Using this example, the following conclusions can be drawn:
- firstly, cross-channel analysis of theft attempts using mobile Trojans made it possible to identify and prevent theft attempts that are in no way related to malicious code, but are committed using social engineering;
- secondly, it also helped to build a complete picture of the fraudster’s work and prevent theft from the entire client base, regardless of the remote banking channel;
- thirdly, we received more data for further investigation.
That is why, if there are currently very few banking Trojans for desktop computers or iOS, or they are even absent, it is necessary to log and correlate the work of users through these channels, since this allows an order of magnitude wider visibility into the overall picture of the work of users and, as a result, increases the effectiveness of combating fraud .
Fifth level: analyzing the relationship between the user and accounts
The fifth level is a continuation of the fourth level, that is, the analysis of data on the behavior of the user and his devices is carried out not only within one specific bank, but more broadly - between banks, e-commerce, offline transactions, etc. This is the most complex, but at the same time the most powerful level of anti-fraud, since it allows not only to stop the same type of actions of fraudsters in different organizations, but also to prevent the general chain of actions of the fraudster, which he carries out through different organizations.

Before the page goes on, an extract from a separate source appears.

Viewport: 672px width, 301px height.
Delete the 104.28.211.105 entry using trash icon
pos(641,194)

Rice. 10. Example of fraudulent activities in Bank A: the entire pool of accounts and devices can be analyzed in other banks (Bank B)

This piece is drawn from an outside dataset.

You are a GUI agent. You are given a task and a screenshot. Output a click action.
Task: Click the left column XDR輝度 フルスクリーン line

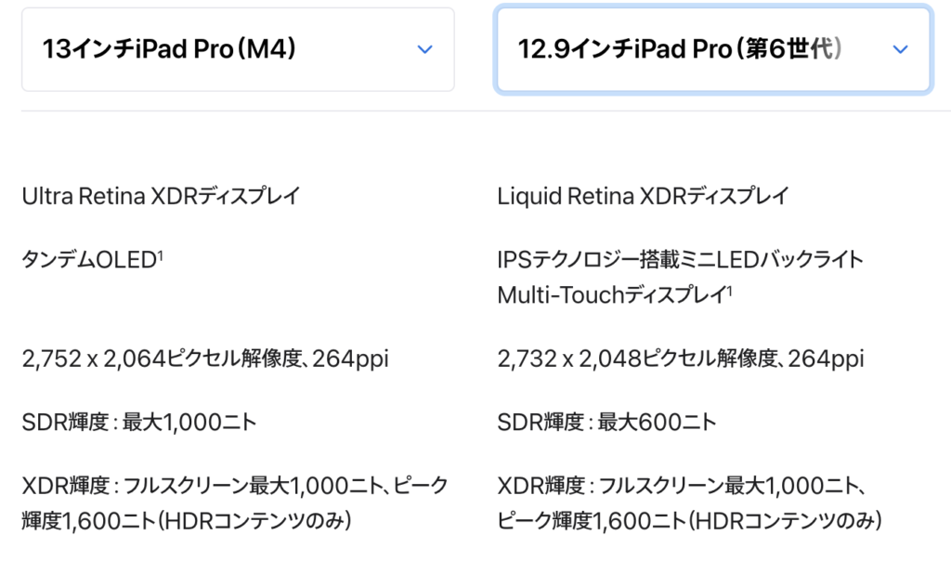tap(234, 485)
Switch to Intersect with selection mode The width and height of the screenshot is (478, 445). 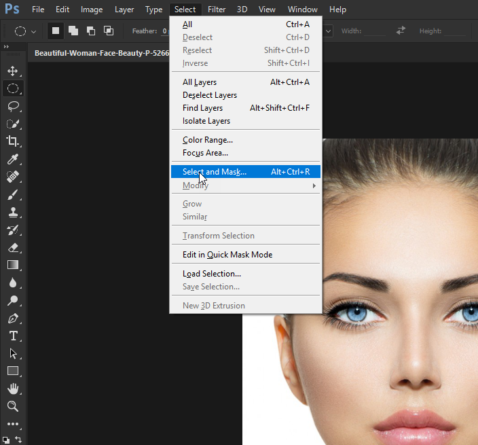[109, 31]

For example, the same fraudsters are engaged in money laundering. Although they change the legal entities they manipulate, they operate from the same arsenal of computers and other equipment. If fraudulent activity was detected in one bank (in Fig. 10 Bank A), then the entire pool of accounts and devices can be analyzed in other banks (in Fig. 10 Bank B). This analysis, in turn, can identify new accounts, new registration data of legal entities, their other devices and then be reused among banks, revealing more and more details with each iteration and the complete structure of the fraudsters’ work. Note that the described synergistic effect also works in relation to other schemes and types of fraud.
This level also includes technologies and platforms of cyber intelligence (Threat Intelligence), which allow one to obtain both strategic knowledge about what the fraudster is preparing for, and
tactical data about what he has already done in relation to certain users. In the latter case, if the organization's defense systems missed the identified incidents, this makes it possible not only to take proactive action regarding already compromised data, but also to configure its defense systems to respond to the new threat.
The material was published in the journal “Calculations and operational work in a commercial bank”, No. 3 (145)\ 2018.